▸ Texto mostrado:
________________________________________
Agradeceremos
al Comité del Nobel que nos haya presentado a Svetlana Alexievich.
En esta conferencia repasa su trabajo recogiendo los testimonios de
supervivientes de atrocidades muy próximas y muy propensas a ser
olvidadas. Uno ha leído a Primo Levi, a Solzhenitsin, ha estudiado
con atención el monólogo del rey Macbeth ante la muerte de su
esposa («all our yesterdays
have lighted fools / The way to dusty death»);
aun así, resulta difícil encontrar un término de comparación, una
negrura existencial como la de este ruego: «mamá,
por favor, no me ahogues. No volveré a pedirte comida». Las circunstancias de la escena están explicadas en la conferencia. Alexievich conoció a esa madre, estigmatizada durante décadas en su
pueblo, y le dio un abrazo. ¿Qué iba a hacer si no?
Pero
lo que convierte a esta cronista en alguien extraordinario es
su manera de remontarse desde los hechos y sacar conclusiones como
ésta:
«Cuando
hablo con los jóvenes, les digo que toda nuestra esperanza está
depositada en ellos, en las nuevas generaciones que están por venir.
________________________________________
▸ Extracto de datos:
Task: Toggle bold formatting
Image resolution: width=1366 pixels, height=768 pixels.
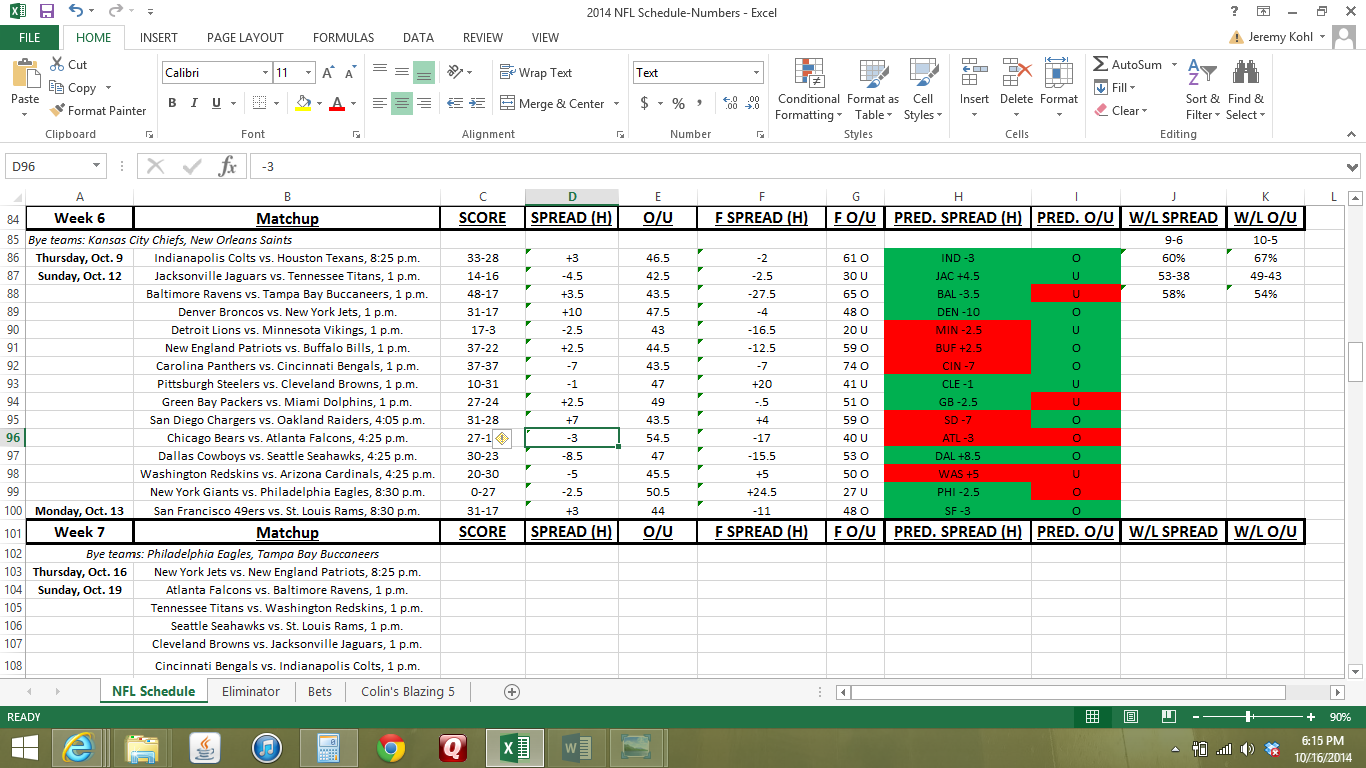Action: (x=172, y=103)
________________________________________
▸ Qué harás: Retoma, por favor, el texto sobre la conferencia de Svetlana Alexievich y continúalo a partir de su última frase.

▸ Respuesta:
Y les pido que no se conviertan en revolucionarios profesionales, que
estudien lenguas, que viajen, que reflexionen, que aprendan un oficio
o adquieran una profesión. Porque llegarán nuevos tiempos y otra
vez nos faltarán profesionales. (...) [En Bielorrusia] no se luchó
para recuperar la libertad y, como resultado del desmoronamiento del
imperio, se la encontraron como si se tratara de un regalo. ¿Y qué
hicimos con la libertad? No supimos manejarla. No teníamos políticos
ni economistas profesionales»
Al
llegar a estas líneas me resultó inevitable recordar la conclusión
de Cándido cuando, después de que él y sus amigos hubieran sido
atropellados por guerras, esclavitudes, maremotos, enfermedades,
ejecuciones, et
cætera,
recalan en su alquería y le dice a Pangloss: vuestra filosofía está
muy bien, pero hay que cultivar el jardín.